To put a value to the cache, you need to implement ToRedisArgs trait for a structure:
Implementation of ToRedisArgs trait
impl ToRedisArgs for &Planet {
fn write_redis_args<W>(&self, out: &mut W)
where
W: ?Sized + RedisWrite,
{
out.write_arg_fmt(serde_json::to_string(self).expect("Can't serialize Planet as string"))
}
}
In get_planet function, Redis async connection is used. The following code snippet demonstrates another approach, ConnectionManager, on the example of clearing cache using del function:
pub async fn update_planet(
&self,
planet_id: &str,
planet: Planet,
) -> Result<Planet, CustomError> {
let updated_planet = self
.mongodb_client
.update_planet(ObjectId::from_str(planet_id)?, planet)
.await?;
let cache_key = self.get_planet_cache_key(planet_id);
self.redis_connection_manager.clone().del(cache_key).await?;
Ok(updated_planet)
}
Something can go wrong after successful entity updating (or removal); for example, a problem with the network is possible which will result in an error when calling Redis, or application shutdown/restart so that del function won't be called. That can lead to incorrect data in cache; consequences of that can be reduced by auto expiration of cached entries described earlier.
ConnectionManager can be cloned. It is also used in all the remaining Redis examples instead of Redis client.
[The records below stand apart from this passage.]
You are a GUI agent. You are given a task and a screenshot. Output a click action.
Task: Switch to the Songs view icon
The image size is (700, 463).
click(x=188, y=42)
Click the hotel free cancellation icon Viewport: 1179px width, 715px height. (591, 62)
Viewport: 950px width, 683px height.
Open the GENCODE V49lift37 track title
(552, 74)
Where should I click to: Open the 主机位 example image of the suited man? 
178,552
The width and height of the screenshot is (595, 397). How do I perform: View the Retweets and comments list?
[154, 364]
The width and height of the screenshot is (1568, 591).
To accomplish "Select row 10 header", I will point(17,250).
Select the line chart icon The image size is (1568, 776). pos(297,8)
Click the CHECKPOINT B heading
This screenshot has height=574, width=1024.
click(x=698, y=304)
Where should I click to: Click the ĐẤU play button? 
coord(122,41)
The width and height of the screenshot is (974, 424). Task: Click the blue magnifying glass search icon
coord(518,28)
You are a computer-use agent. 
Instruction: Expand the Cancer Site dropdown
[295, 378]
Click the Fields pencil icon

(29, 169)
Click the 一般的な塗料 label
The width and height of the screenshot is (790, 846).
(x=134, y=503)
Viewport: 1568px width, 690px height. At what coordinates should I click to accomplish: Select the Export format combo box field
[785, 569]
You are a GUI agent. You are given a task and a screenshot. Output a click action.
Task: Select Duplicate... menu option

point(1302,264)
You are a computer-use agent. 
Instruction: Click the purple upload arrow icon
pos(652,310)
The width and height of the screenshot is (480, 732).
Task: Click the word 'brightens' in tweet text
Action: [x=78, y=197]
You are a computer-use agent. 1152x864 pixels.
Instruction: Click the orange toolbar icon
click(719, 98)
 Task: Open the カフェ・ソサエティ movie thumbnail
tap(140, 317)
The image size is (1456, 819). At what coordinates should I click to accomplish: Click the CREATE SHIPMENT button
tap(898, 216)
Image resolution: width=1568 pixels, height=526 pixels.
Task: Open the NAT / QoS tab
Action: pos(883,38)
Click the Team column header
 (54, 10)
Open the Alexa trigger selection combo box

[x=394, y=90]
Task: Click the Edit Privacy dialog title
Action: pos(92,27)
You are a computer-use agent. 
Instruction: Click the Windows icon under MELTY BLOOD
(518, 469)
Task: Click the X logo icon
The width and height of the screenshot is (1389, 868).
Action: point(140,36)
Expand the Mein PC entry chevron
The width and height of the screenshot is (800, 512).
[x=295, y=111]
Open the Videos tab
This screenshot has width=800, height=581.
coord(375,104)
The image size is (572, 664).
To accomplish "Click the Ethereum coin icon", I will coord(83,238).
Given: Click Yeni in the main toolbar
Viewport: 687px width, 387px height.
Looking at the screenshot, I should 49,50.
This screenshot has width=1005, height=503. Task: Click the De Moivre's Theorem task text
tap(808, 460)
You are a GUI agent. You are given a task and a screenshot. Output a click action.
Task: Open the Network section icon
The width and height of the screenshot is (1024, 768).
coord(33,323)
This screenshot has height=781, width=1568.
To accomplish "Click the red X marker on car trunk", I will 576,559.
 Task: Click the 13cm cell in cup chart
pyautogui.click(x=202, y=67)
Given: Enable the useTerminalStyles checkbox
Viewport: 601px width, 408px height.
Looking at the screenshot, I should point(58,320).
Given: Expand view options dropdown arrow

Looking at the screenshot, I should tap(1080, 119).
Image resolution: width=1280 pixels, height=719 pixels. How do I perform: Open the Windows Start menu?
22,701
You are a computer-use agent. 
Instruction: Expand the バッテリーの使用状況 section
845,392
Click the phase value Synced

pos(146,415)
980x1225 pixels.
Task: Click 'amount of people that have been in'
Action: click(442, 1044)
Images cache can be implemented like a cache of other data types (using set/get functions):
pub async fn get_image_of_planet(&self, planet_id: &str) -> Result<Vec<u8>, CustomError> {
let cache_key = self.get_image_cache_key(planet_id);
let mut redis_connection_manager = self.redis_connection_manager.clone();
let cached_image = redis_connection_manager.get(&cache_key).await?;
match cached_image {
Value::Nil => {
debug!(
"Use database to retrieve an image of a planet by id: {}",
&planet_id
);
let planet = self
.mongodb_client
.get_planet(ObjectId::from_str(planet_id)?)
.await?;
let result = crate::db::get_image_of_planet(&planet.name).await;
let _: () = redis::pipe()
.atomic()
.set(&cache_key, result.clone())
.expire(&cache_key, 60)
.query_async(&mut redis_connection_manager)
.await?;
Ok(result)
}
Value::Data(val) => {
debug!(
"Use cache to retrieve an image of a planet by id: {}",
&planet_id
);
Ok(val)
}
_ => Err(RedisError {
message: "Unexpected response from Redis".to_string(),
}),
}
}
Caching can be tested using REST API described above.
Rate limiting
Rate limiting is implemented accordingly with the official guide as follows:
#[derive(Clone)]
pub struct RateLimitingService {
redis_connection_manager: ConnectionManager,
}
impl RateLimitingService {
pub fn new(redis_connection_manager: ConnectionManager) -> Self {
RateLimitingService {
redis_connection_manager,
}
}
pub async fn assert_rate_limit_not_exceeded(&self, ip_addr: String) -> Result<(), CustomError> {
let current_minute = Utc::now().minute();
let rate_limit_key = format!("{}:{}:{}", RATE_LIMIT_KEY_PREFIX, ip_addr, current_minute);
let (count,): (u64,) = redis::pipe()
.atomic()
.incr(&rate_limit_key, 1)
.expire(&rate_limit_key, 60)
.ignore()
.query_async(&mut self.redis_connection_manager.clone())
.await?;
if count > MAX_REQUESTS_PER_MINUTE {
Err(TooManyRequests {
actual_count: count,
permitted_count: MAX_REQUESTS_PER_MINUTE,
})
} else {
Ok(())
}
}
}
For every minute per IP address, Redis key is created. After each call of assert_rate_limit_not_exceeded function, the value is incremented by 1. To make sure we don’t fill up our entire database with junk, the key is expired after one minute.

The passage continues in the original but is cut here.